Pivot Your Business

When used in relation to entrepreneurship, pivot (which generally refers to a shift in strategy) describes the tortured path that most start-ups go through to find the right customer, value proposition, and positioning.

Eric Ries, the creator of the ‘Lean Startup’ methodology, reminds us that pivots imply keeping one foot firmly in place as you shift the other in a new direction. In this way, new ventures process what they have already learned from past success and failure and apply these insights in new areas.

According to one estimate, as many as15-20% of startups pivot from their initial business plan. In some ways, pivoting a company can be like pressing the restart button on your laptop, and it can breathe new life into a failing venture. At the same time, pivoting a business also means abandoning a tremendous amount of invested work.

One common reason to pivot a business is difficulty generating sustainable revenue. Many startups, for instance, operate according to the following model: they first build a user base, and then they determine how to monetize that user base. They might choose a freemium model in the hopes that a certain percentage of their customers will convert to paying users. The average conversion rate for freemium models is 2-5%, so if your organization fails to generate sustainable revenue due to this low industry average, it is likely time to consider pivoting your business direction.

Share your new direction with your team members, your business partners, your customers, etc. In short, clarify this direction with your key stakeholders. This can help you avoid unwanted surprises and confused consumers who may be seeking your original product or service. Consider paying additional attention to early adopters who were passionate about your initial direction – this might involve introducing them to products or services from other companies that offer the same functionalities.

Next, ensure your team is comprised of the correct members who are engaged with the pivot.
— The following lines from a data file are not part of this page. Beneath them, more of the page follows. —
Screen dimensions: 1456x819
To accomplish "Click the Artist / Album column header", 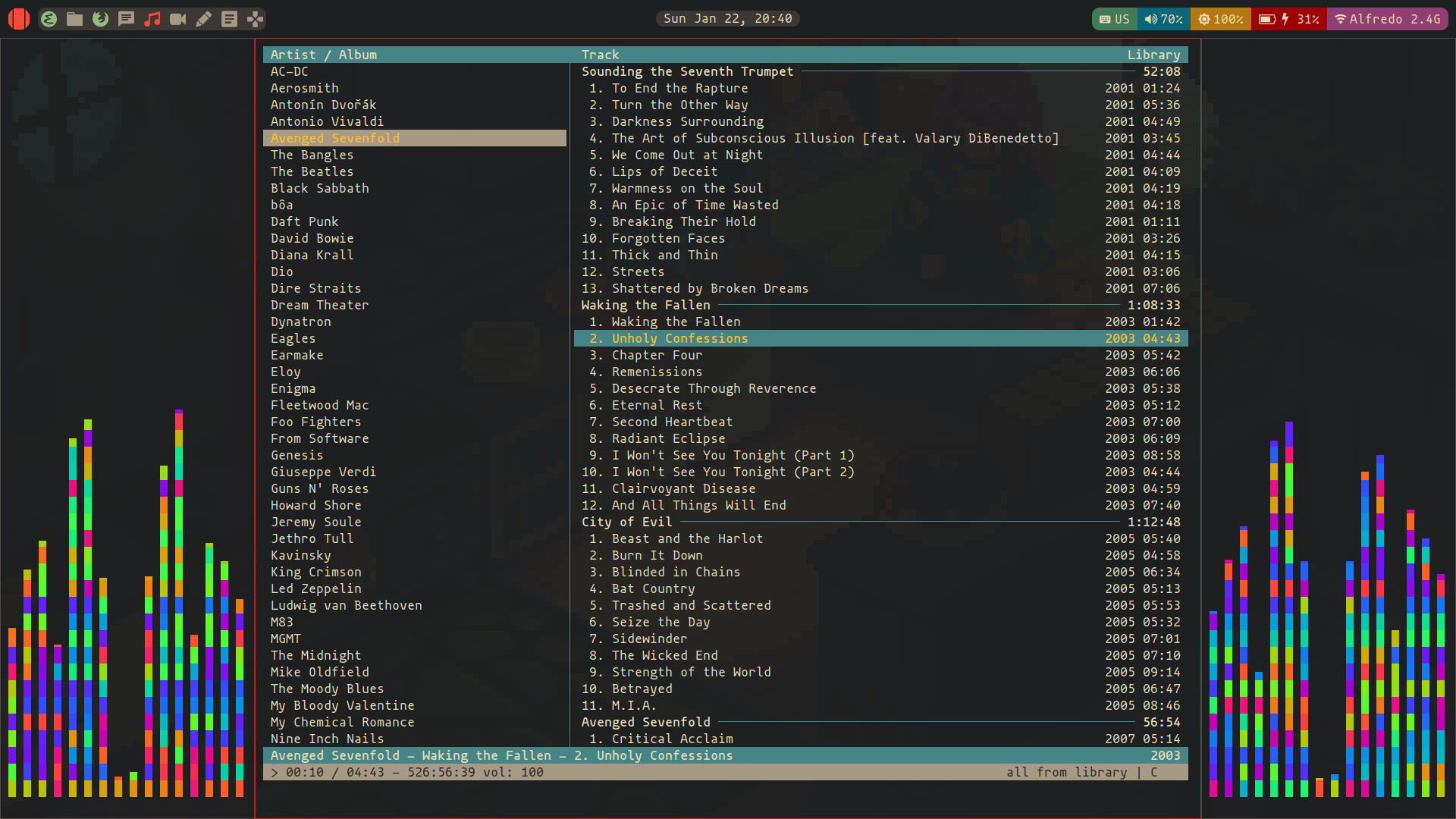I will [x=323, y=54].
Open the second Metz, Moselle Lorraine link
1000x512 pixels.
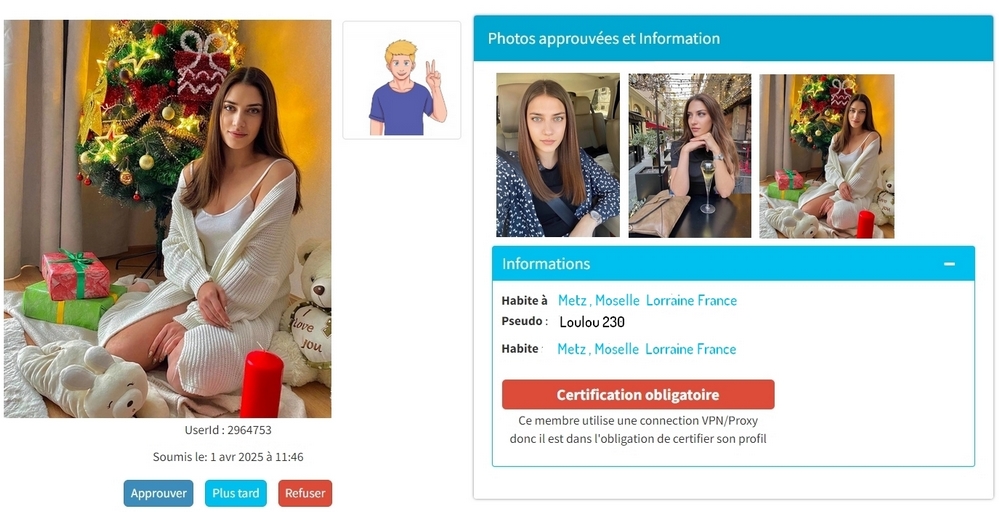coord(647,349)
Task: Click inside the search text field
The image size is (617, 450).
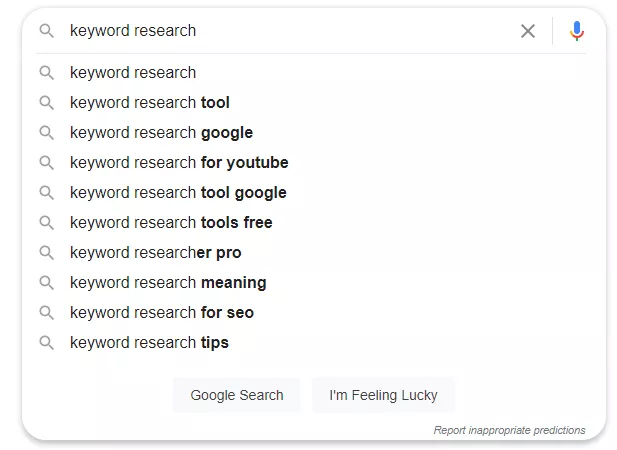Action: pos(289,31)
Pivoting your business likely means changing your mission and/or your vision. If your current team members are not aligned with this new direction, it may be better for both parties to part ways.A loss of confidence in their company is one of the most frequent reasons why people leave their jobs, which is why it is critical to appropriately onboard new staff members.

The pivot can be applied to any element of the business model, without changing the underlying vision. Here are some of the most common pivot elements that Eric and others have noted:

  1. Customer problem pivot : In this scenario, you use essentially the same product to solve a different problem for the same customer segment. Eric says that Starbucks famously did this pivot when they went from selling coffee beans and espresso makers to brewing drinks in-house.
  2. Market segment pivot : This means you take your existing product and use it to solve a similar problem for a different set of customers. This may be necessary when you find that consumers aren’t buying your product, but enterprises have a similar problem, with money to spend. Sometimes this is more a marketing change than a product change.
  3. Technology pivot : Engineers always fight to take advantage of what they have built so far. So the most obvious pivot for them is to repurpose the technology platform, to make it solve a more pressing, more marketable, or just a more solvable problem as you learn from customers.
  4. Product feature pivot : Here especially, you need to pay close attention to what real customers are doing, rather than your projections of what they should do. It can mean to zoom-in and remove features for focus, or zoom-out to add features for a more holistic solution.
  5. Revenue model pivot : One pivot is to change your focus from a premium price, customized solution, to a low price commoditized solution. Another common variation worth considering is the move from a one-time product sale to monthly subscription or license fees. Another is the famous razor versus blade strategy.
  6. Sales channel pivot : Startups with complex new products always seem to start with direct sales, and building their own brand. When they find how expensive and time consuming this is, they need to use what they have learned from customers to consider a distribution channel, ecommerce, white-labeling the product, and strategic partners.
  7. Product versus services pivot : Sometimes products are too different or too complex to be sold effectively to the customer with the problem. Now is the time for bundling support services with the product, education offerings, or simply making your offering a service that happens to deliver a product at the core.
  8. Major competitor pivot : What do you do when a major new player or competitor jumps into your space? You can charge ahead blindly, or focus on one of the above pivots to build your differentiation and stay alive.

Get your investors and advisors to do the pivot exercise right along with you, so there are no surprises. Adaptation and dealing with chaos is the key to survival for a startup, and your best competitive edge over large companies.